§ **Exercise data**
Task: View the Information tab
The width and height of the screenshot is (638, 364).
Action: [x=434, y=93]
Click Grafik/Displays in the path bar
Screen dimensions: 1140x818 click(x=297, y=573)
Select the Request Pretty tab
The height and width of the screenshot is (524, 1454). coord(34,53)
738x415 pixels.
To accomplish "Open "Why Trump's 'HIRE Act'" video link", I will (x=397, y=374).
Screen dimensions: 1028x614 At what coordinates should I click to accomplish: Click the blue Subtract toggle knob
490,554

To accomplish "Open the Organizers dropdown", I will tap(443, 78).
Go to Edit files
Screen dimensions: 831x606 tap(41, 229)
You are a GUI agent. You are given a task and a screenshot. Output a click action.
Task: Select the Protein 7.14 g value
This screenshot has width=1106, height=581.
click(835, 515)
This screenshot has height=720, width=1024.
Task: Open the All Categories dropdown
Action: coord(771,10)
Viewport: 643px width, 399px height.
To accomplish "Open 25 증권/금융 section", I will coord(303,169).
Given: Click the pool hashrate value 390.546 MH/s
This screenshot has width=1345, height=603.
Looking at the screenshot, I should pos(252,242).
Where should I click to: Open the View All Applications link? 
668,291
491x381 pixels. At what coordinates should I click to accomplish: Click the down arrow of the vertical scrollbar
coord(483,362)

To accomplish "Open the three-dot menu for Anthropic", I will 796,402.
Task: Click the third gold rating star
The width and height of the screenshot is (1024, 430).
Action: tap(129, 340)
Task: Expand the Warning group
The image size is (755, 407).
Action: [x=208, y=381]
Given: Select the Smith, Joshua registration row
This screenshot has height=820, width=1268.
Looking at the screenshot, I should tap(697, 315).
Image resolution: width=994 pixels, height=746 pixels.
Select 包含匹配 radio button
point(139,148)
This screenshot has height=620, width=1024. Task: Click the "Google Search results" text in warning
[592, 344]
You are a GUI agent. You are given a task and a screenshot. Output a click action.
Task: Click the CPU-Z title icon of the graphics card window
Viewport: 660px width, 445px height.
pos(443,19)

§ **Exercise aim**
Please show the lines of the material that contain the string "value".

§ **Answer box**
Task: Select the Protein 7.14 g value
Given: Click the pool hashrate value 390.546 MH/s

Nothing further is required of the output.